• Provided information

-*-

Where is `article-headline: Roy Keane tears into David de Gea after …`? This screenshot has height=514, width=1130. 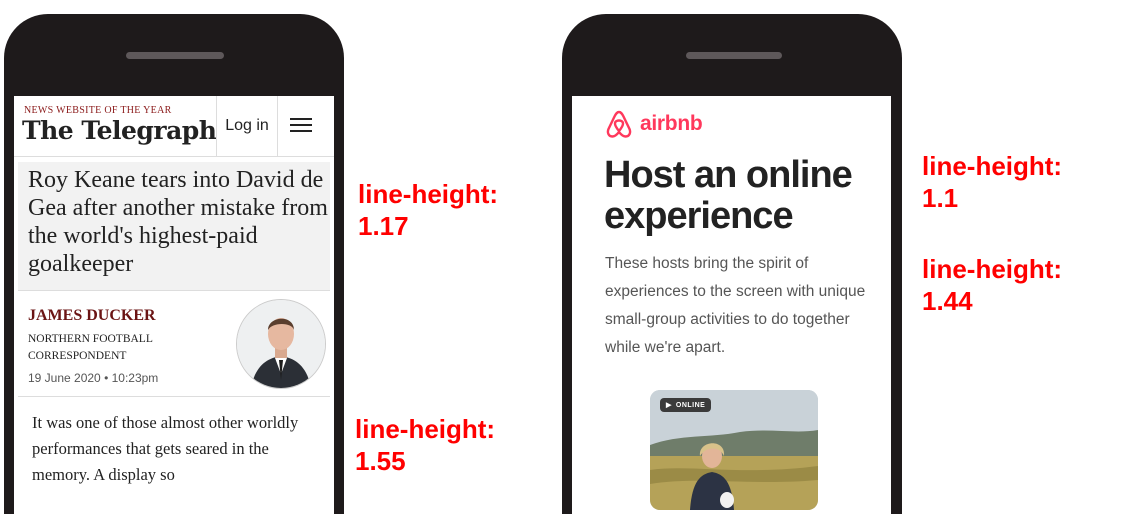
article-headline: Roy Keane tears into David de Gea after … is located at coordinates (178, 222).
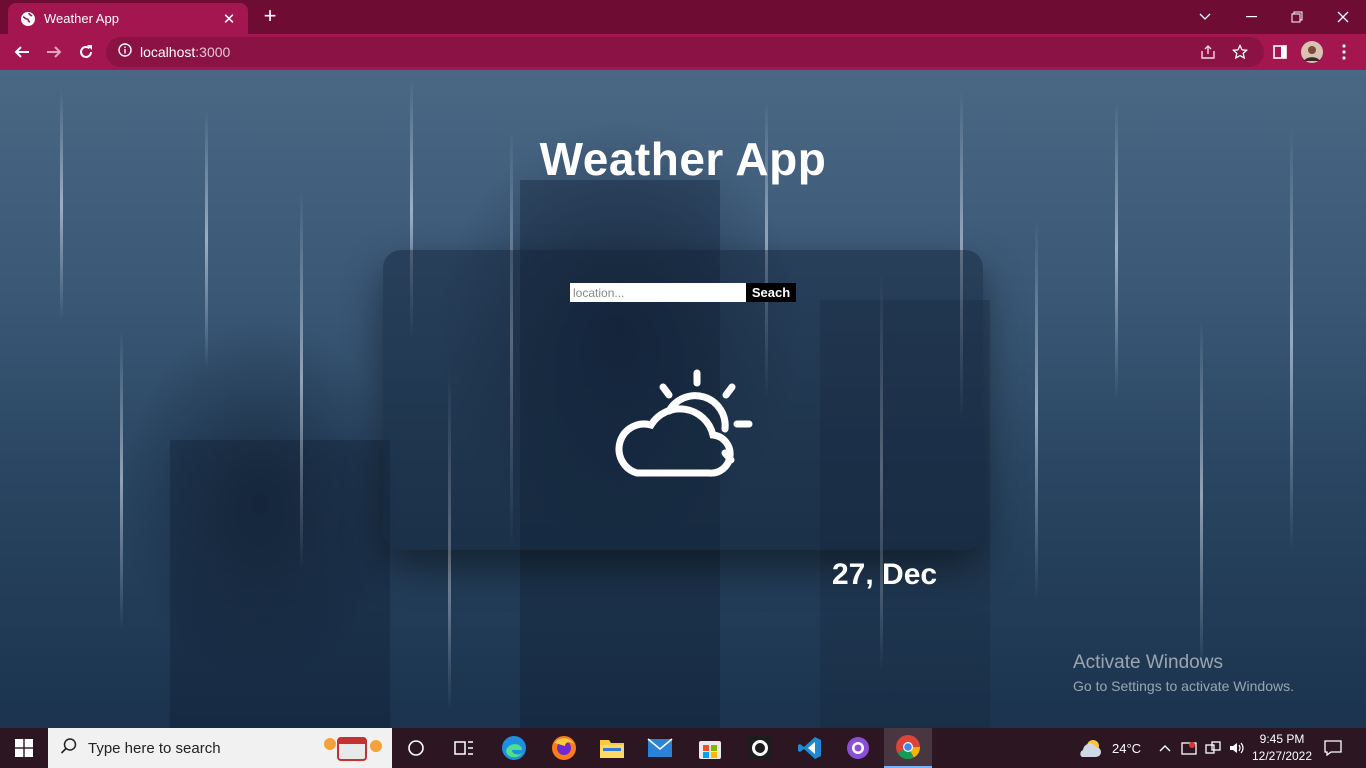 The image size is (1366, 768). What do you see at coordinates (1282, 748) in the screenshot?
I see `system-clock: 9:45 PM 12/27/2022` at bounding box center [1282, 748].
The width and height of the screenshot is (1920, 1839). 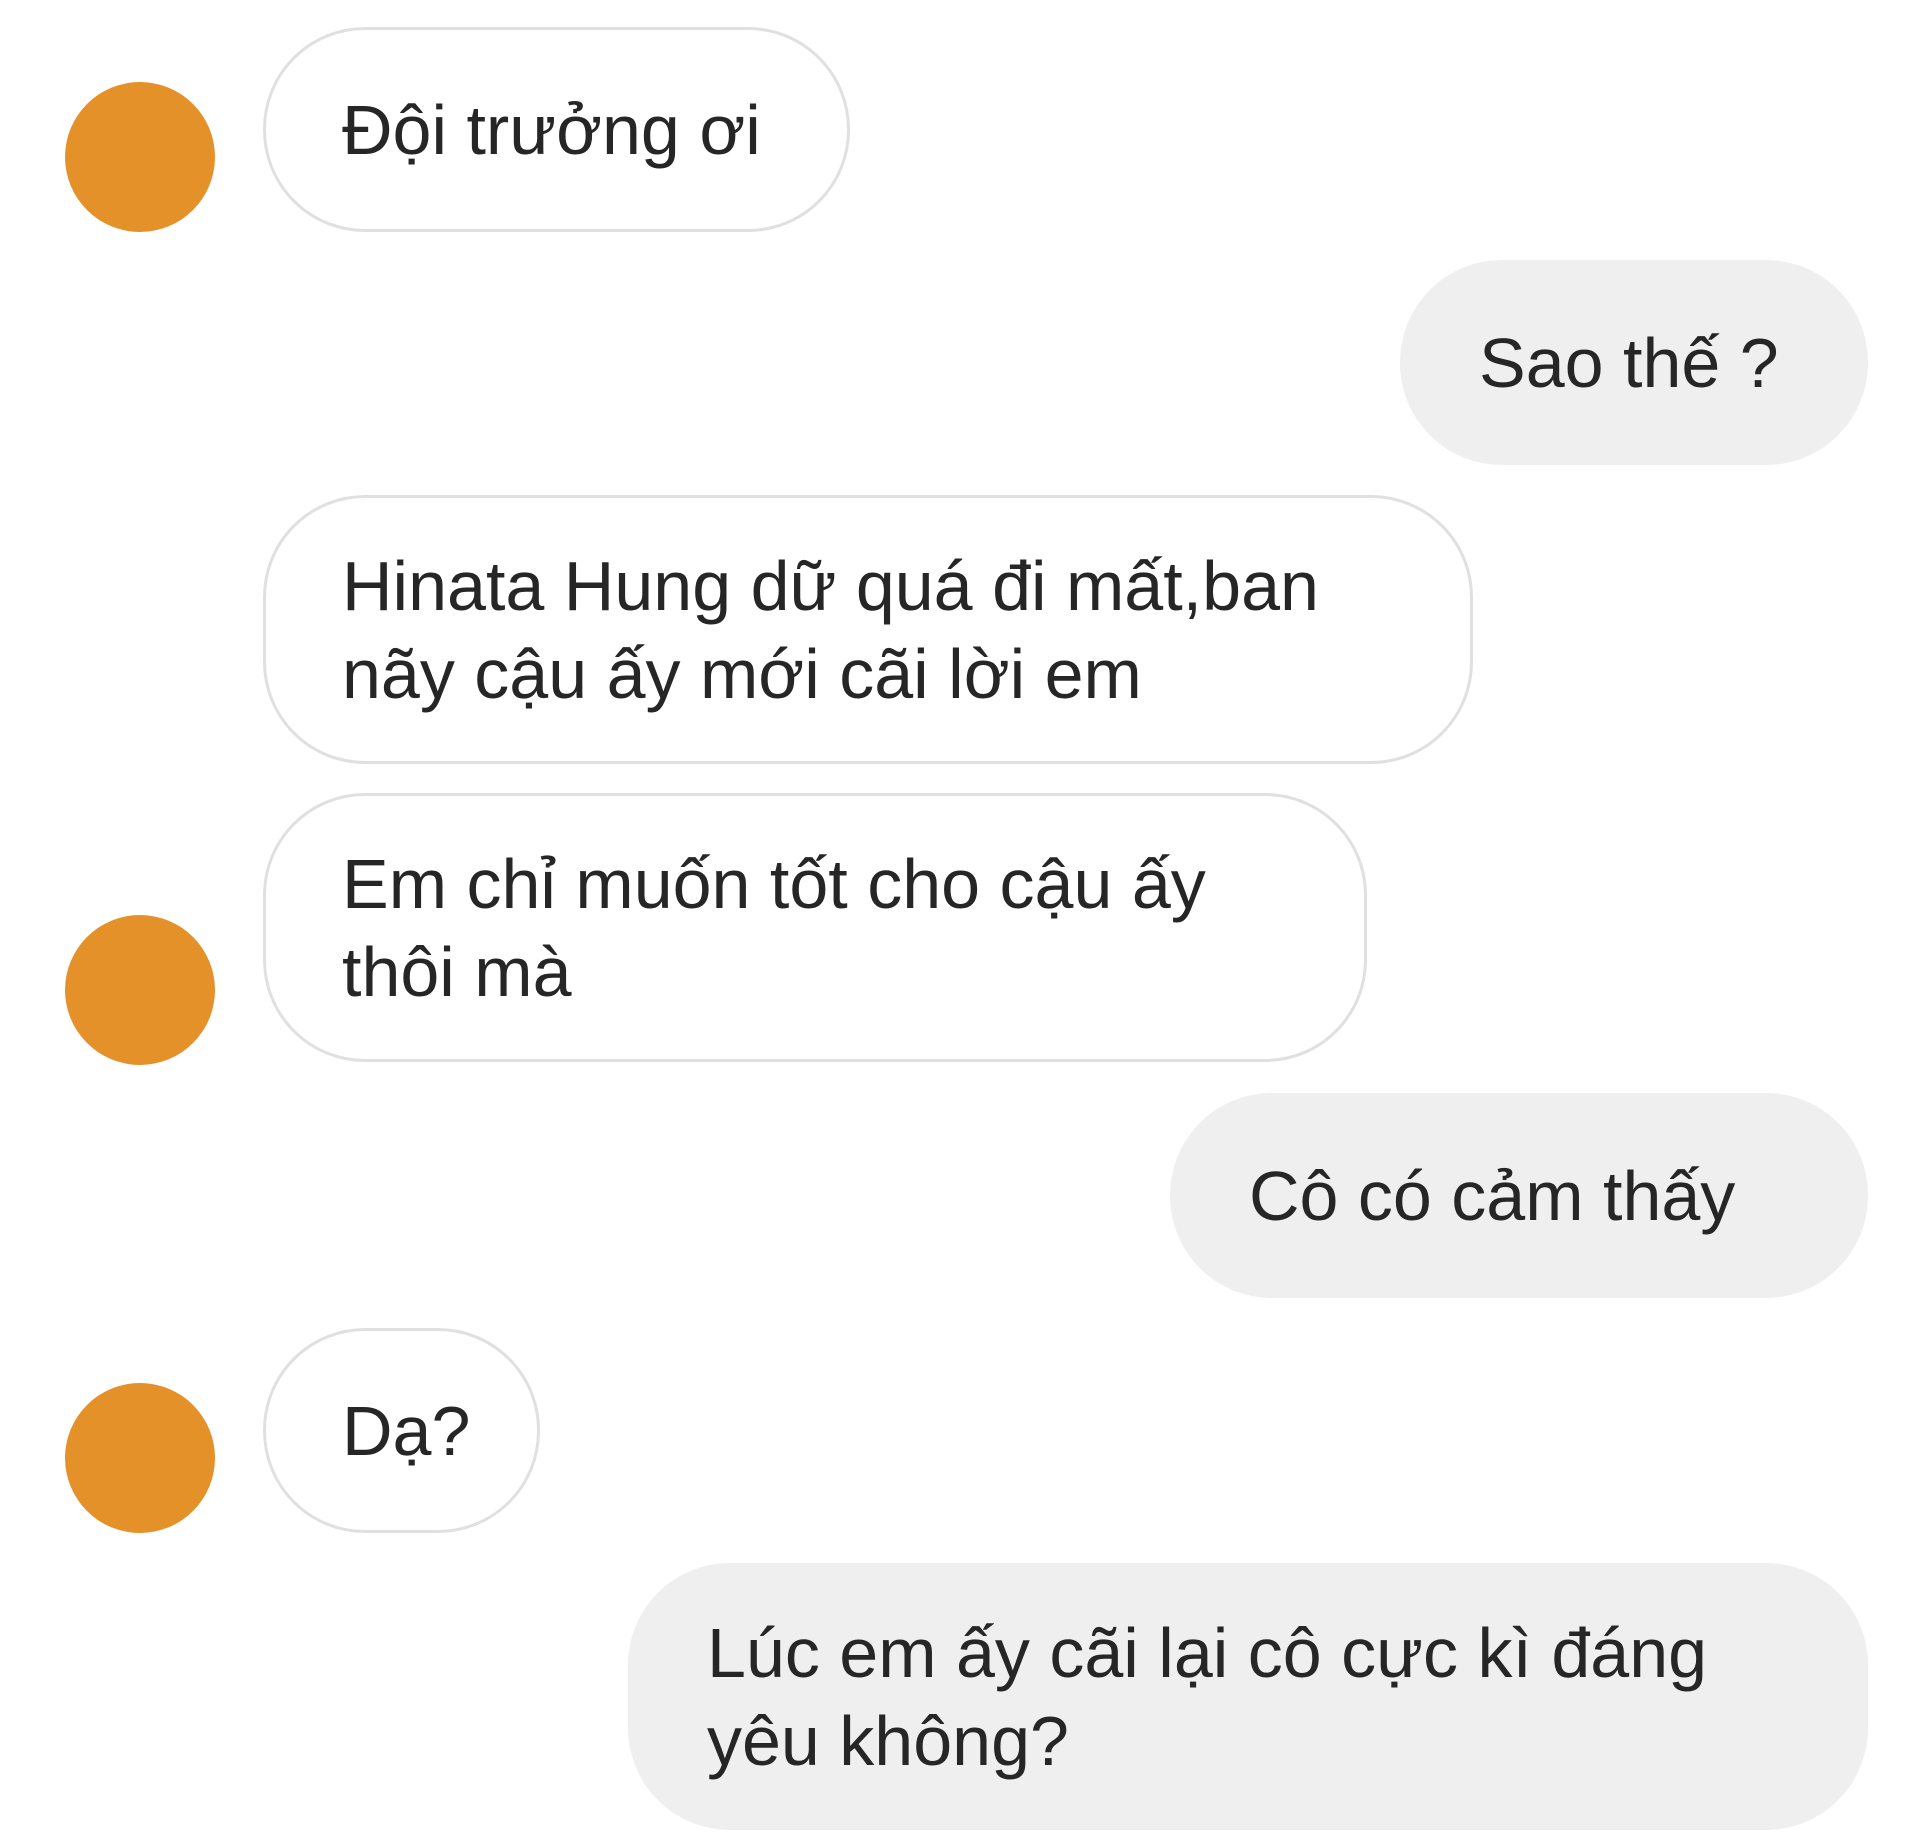 What do you see at coordinates (1629, 362) in the screenshot?
I see `message-text: Sao thế ?` at bounding box center [1629, 362].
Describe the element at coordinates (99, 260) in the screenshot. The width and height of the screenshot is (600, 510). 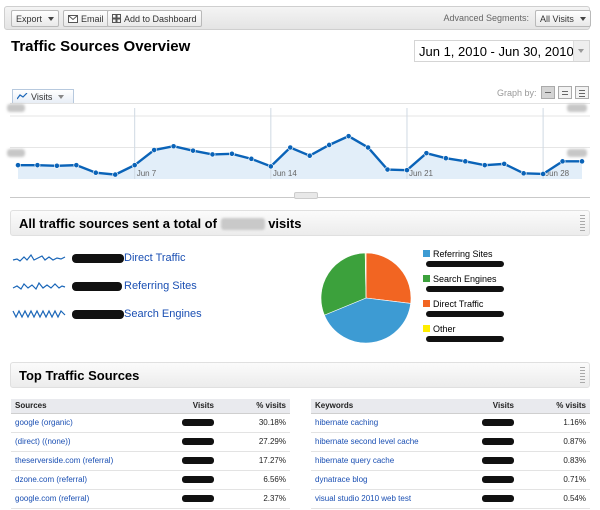
I see `source-direct-traffic: Direct Traffic` at that location.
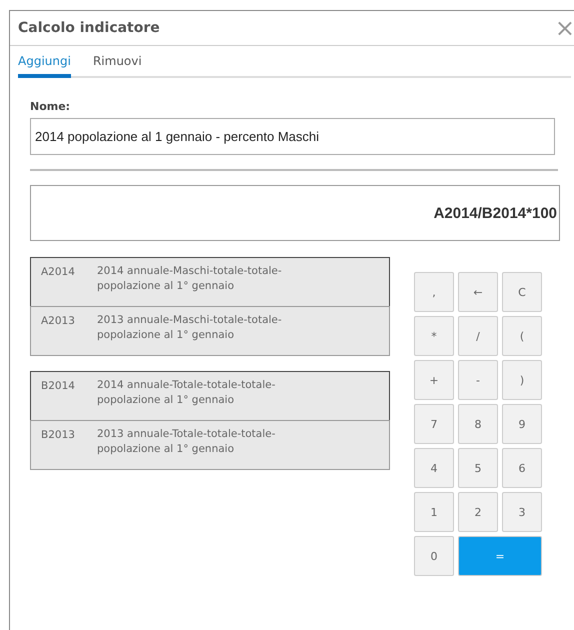 This screenshot has height=630, width=574. What do you see at coordinates (190, 279) in the screenshot?
I see `indicator-description: 2014 annuale-Maschi-totale-totale-popolazione al 1° gennaio` at bounding box center [190, 279].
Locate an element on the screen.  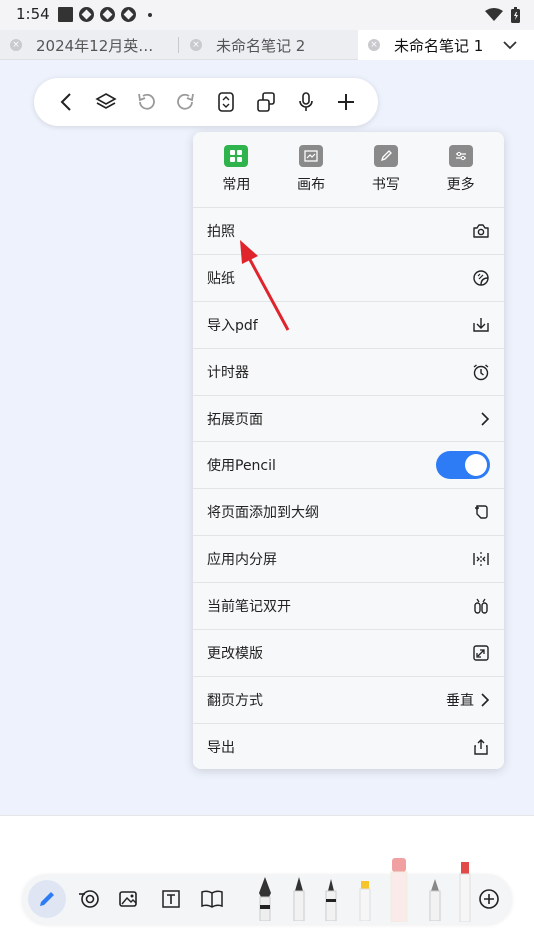
bottom-toolbar is located at coordinates (267, 882).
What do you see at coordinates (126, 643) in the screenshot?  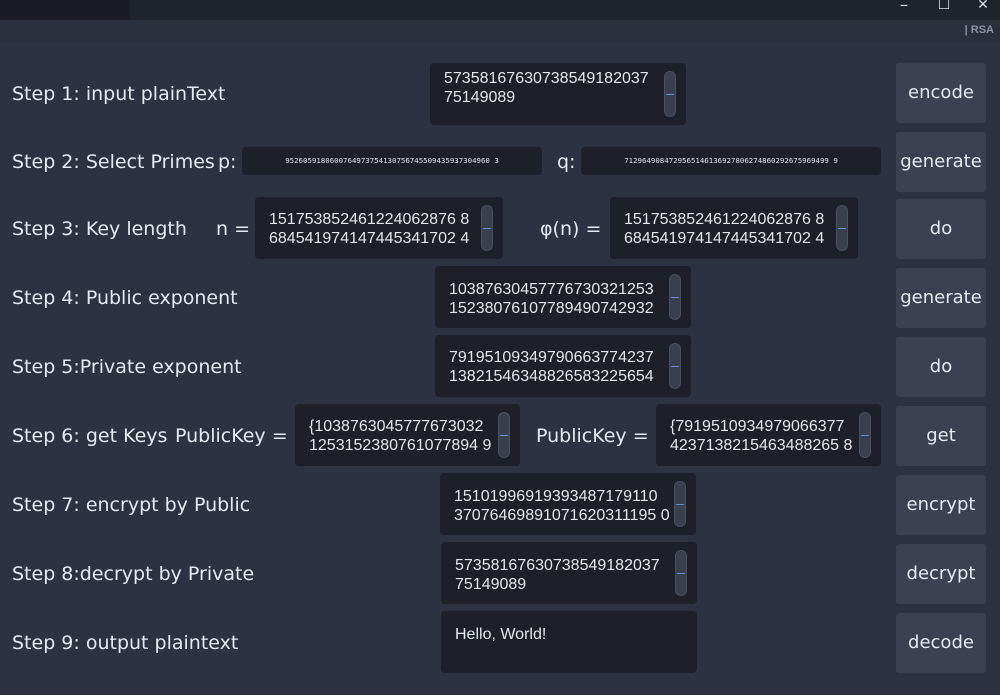 I see `step9-label: Step 9: output plaintext` at bounding box center [126, 643].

-*-

• Task details
Reproduce the material verbatim from its first line through the line containing "article-headline: Roy Keane tears into David de Gea after … is", inclusive, and omit the pictures.

• Finished task
Where is `article-headline: Roy Keane tears into David de Gea after …`? This screenshot has height=514, width=1130. 
article-headline: Roy Keane tears into David de Gea after … is located at coordinates (178, 222).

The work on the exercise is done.